So Baker and his colleagues developed a miniature fuel processor that
converts methanol—the simplest alcohol—into hydrogen. The hydrogen
can then be fed into a lightweight fuel cell to provide electricity for the
soldier to use, he says.
The system works by reacting methanol and water vapour in tiny chambers at
400 °C—some of the methanol is burnt to provide the heat. At this
temperature, the gases react to produce hydrogen, carbon dioxide and carbon
monoxide.
But there’s a snag. While CO2 can pass through the fuel cell
harmlessly, carbon monoxide reacts with components in the cell and can cause
permanent damage. “One way or another, you’ve got to get the carbon monoxide out
of there,” says Baker. A possible solution, he says, is to add oxygen to the gas
mixture, so the carbon monoxide oxidises to form CO2.
The PNNL fuel processor is designed to fit within a 5-centimetre cube-shaped
enclosure. When connected to a fuel cell, it should produce 25 watts of
electrical power for two weeks, Baker says. Batteries designed for the same job
would weigh around 10 kilograms, about 10 times the weight of the fuel processor
and cell combined.
During the next year, Baker plans to test the fuel processor and connect it
to a hydrogen fuel cell to check how much power it produces in practice. Eugene
Smotkin, who works on portable power sources at the Illinois Institute of
Technology in Chicago, says Baker’s toughest job will be stripping out enough
carbon monoxide to keep the fuel cell working efficiently.

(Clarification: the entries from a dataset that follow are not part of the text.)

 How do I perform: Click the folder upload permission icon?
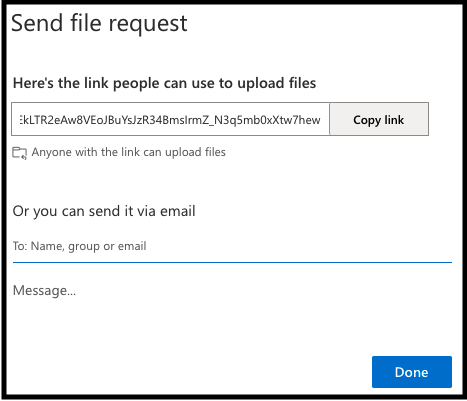[20, 153]
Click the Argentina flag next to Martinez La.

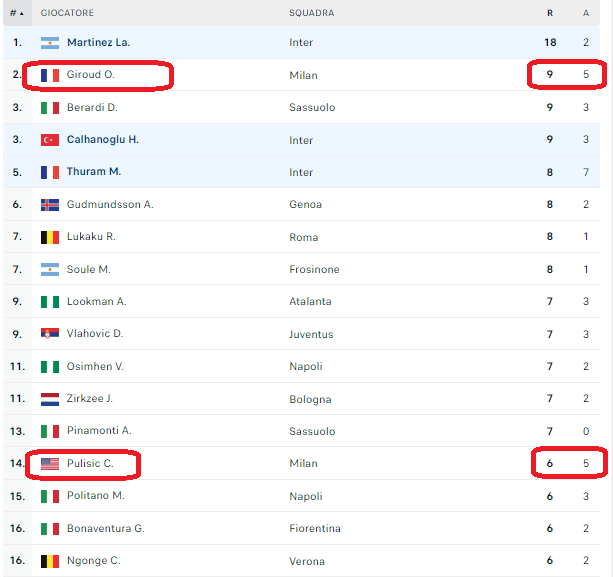pyautogui.click(x=50, y=43)
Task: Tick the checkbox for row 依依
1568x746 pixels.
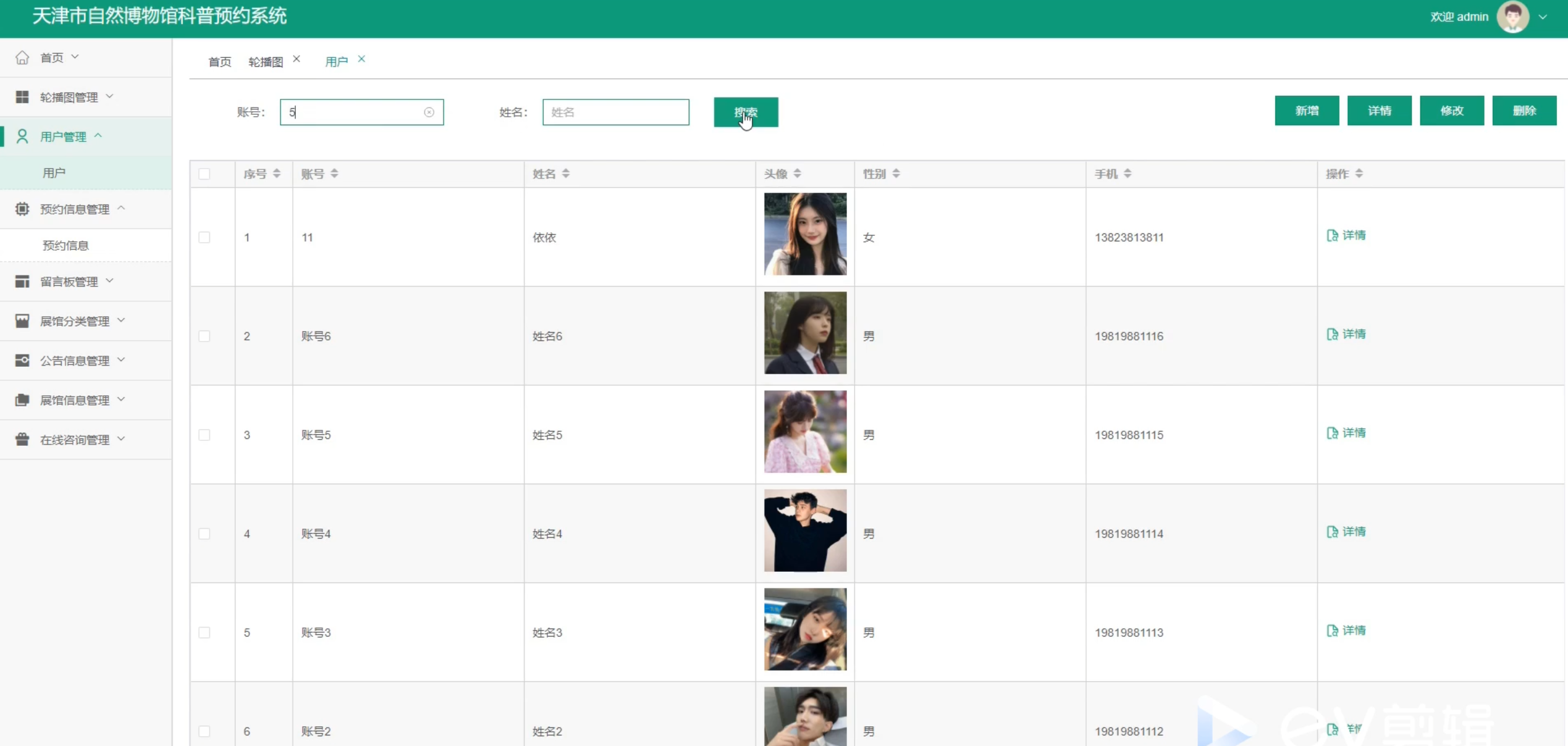Action: tap(204, 237)
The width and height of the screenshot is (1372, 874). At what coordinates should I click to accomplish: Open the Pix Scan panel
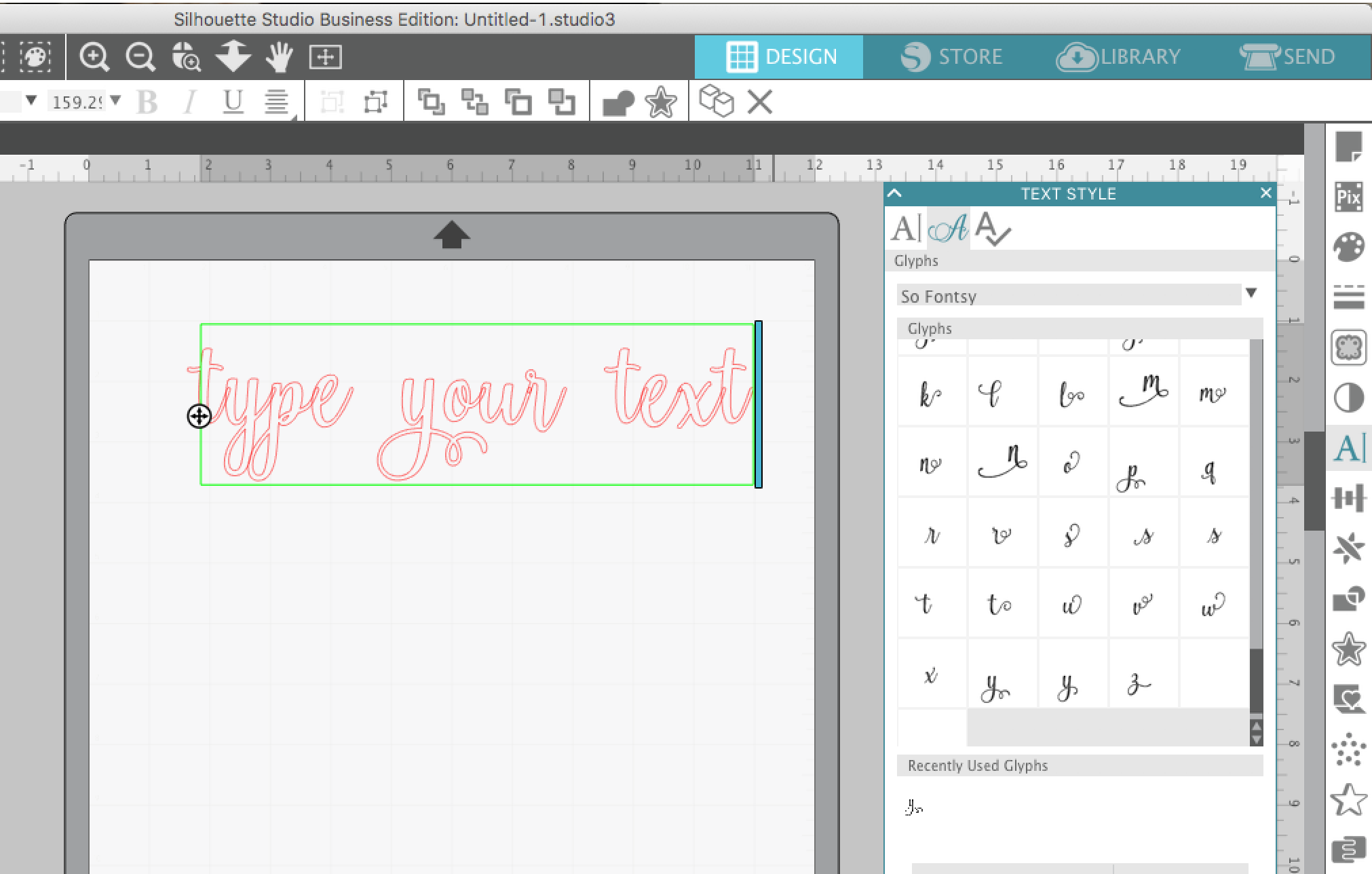(x=1348, y=197)
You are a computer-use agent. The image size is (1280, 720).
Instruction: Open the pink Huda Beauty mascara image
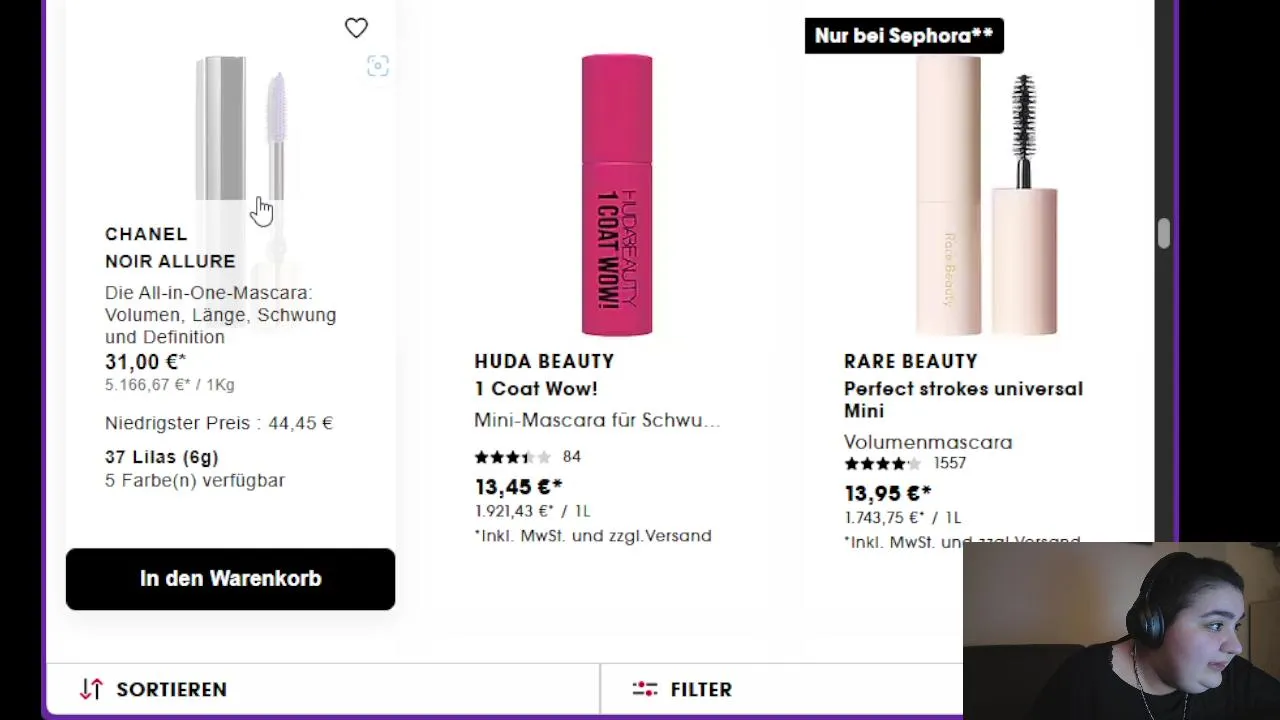click(617, 195)
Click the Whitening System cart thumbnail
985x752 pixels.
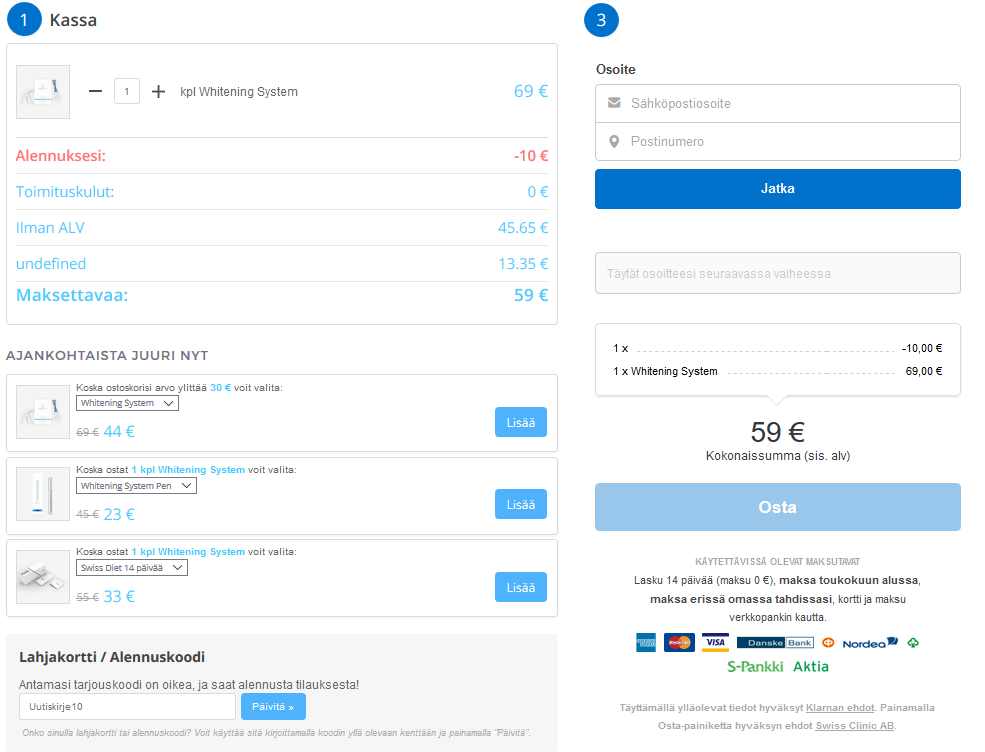(x=43, y=92)
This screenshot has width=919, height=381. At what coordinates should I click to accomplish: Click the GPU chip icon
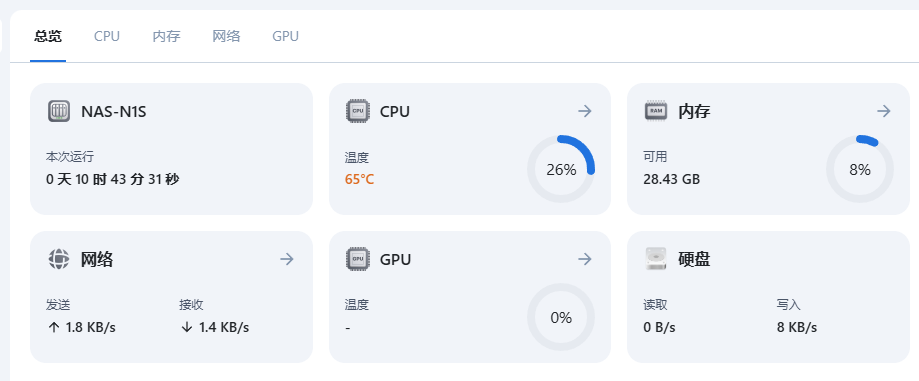coord(358,258)
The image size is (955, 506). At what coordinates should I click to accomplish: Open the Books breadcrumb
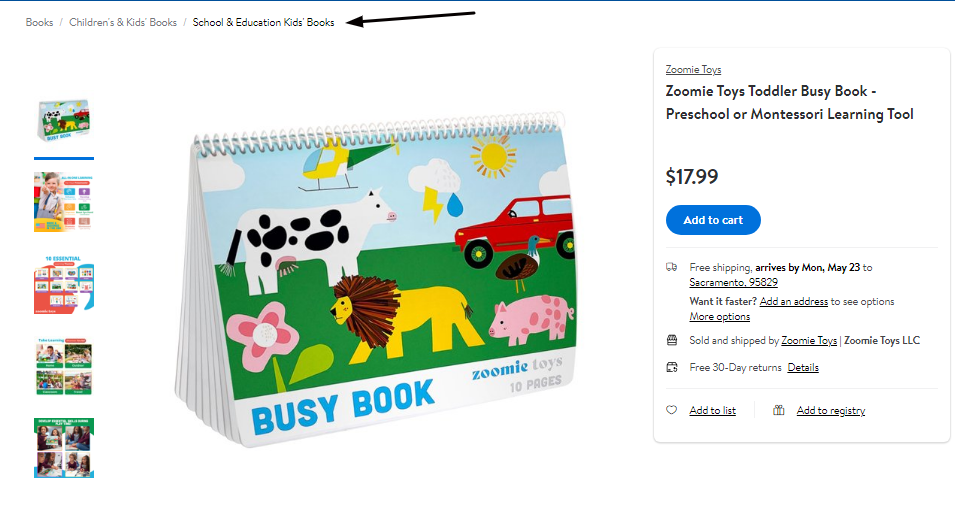click(x=39, y=22)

But if the system works, it’s the soldiers who may have to worry, adds
Smotkin. Since the system runs at 400 °C, troops will be easy to spot with
infrared cameras. “For the Department of Defense it’s a big issue, because if an
object is that hot, you can knock it out with a heat-seeking missile,” he says.
The PNNL team is now working on ways to insulate the system.